It is supermarkets and electronics retailers that are expected to benefit most from the World Cup. Figures from Conlumino estimate that UK shoppers will spend £814m before and during the games in Brazil.

Of that £359m is expected to go on new TVs, radios and speakers. A further £271m will be spent on snacks and drinks and the rest on souvenirs.

Yet their advertising thus far has been barely noticeable.

Sure Aldi has done a version of its add featuring Graham Taylor and Dixons has been running its football-themed campaign to get people to buy flashy new TVs to watch the games on. There are also some fairly creative in-store displays in the supermarkets, from Pringles cans designed to represent the Brazilian flag to boxes of Coke laid out to look like a sofa.

Yet little of this has an overriding theme beyond trying to flog some discounted beer and crisps to football fans.

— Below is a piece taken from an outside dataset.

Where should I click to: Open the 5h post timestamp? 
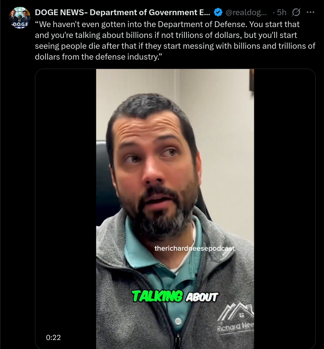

There is a bigger opportunity here for retailers.

As with any big event it makes sense to have a strategy in place and a central theme to work around. This is where John Lewis has come into its own.

This year it has launched a campaign “Get Closer to the Action” that includes elements designed both for the tournament and the rest of the summer. It is clearly hoping to cash in on the tech aspect and boost sales of TVs and sound systems in particular, although there is a push on fashion and home as well.

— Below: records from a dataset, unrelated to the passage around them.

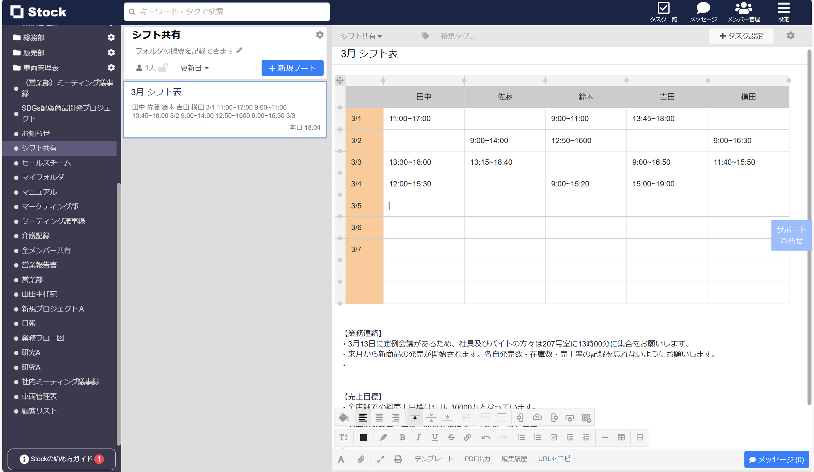The height and width of the screenshot is (472, 814).
Task: Undo the last edit
Action: click(486, 437)
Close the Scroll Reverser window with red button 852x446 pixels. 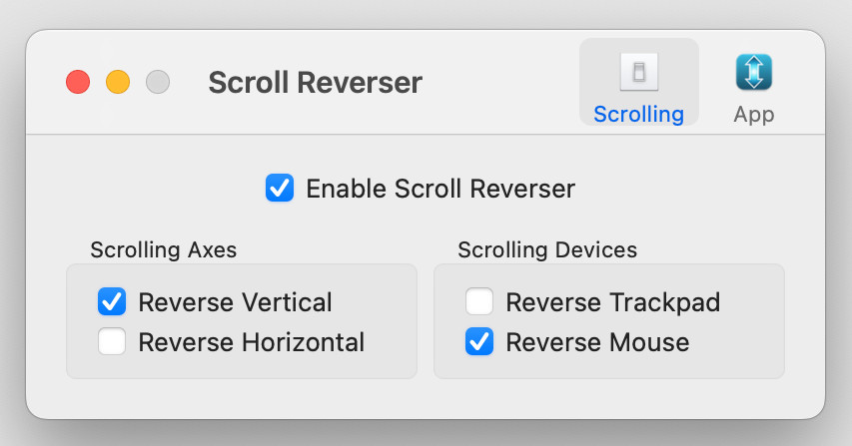[78, 82]
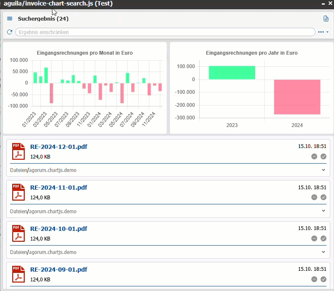Open the RE-2024-12-01.pdf file link
The image size is (334, 291).
(x=59, y=147)
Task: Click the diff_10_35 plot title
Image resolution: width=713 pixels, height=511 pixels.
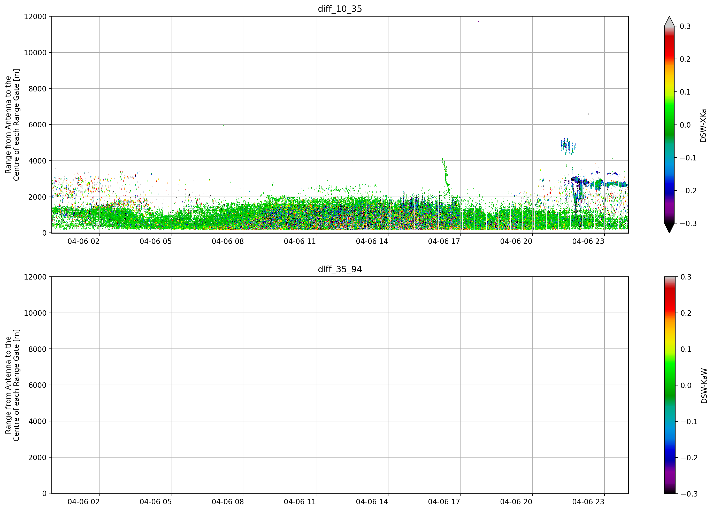Action: coord(340,9)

The campaign includes in-store material at point-of-sale and in the windows, social media activity, a 16-page catalogue and app featuring the products it wants to push and an online hub that features product stories and offers. There will also be press ads showing off those products.

This isn’t a huge-scale campaign a la its Christmas or 150th anniversary push. The opportunity around the World Cup isn’t that big.

However, it does unite all its activity under one clear idea that goes across channels and ad formats and (it hopes) will ensure consumers think of it. It already seems to be working.

The latest weekly sales figures from the department store show its large and small electricals showing “great growth” in the seven days to 31 May. Vision in particular performed well, up 47 per cent, while audio sales were up 53 per cent.

That is well ahead of total sales increases last week, which stood at 17 per cent.

Even if retailers do just want to shift a few more pints of beer and crisp multipacks over the next few weeks taking a lesson out of John Lewis’ book will help. A central theme that runs across stores and social media and ties all those promotions and offers together is key.

Who knows, if England manage to make it past the group stage there might even be a bigger opportunity to boost sales around the World Cup than any of us think.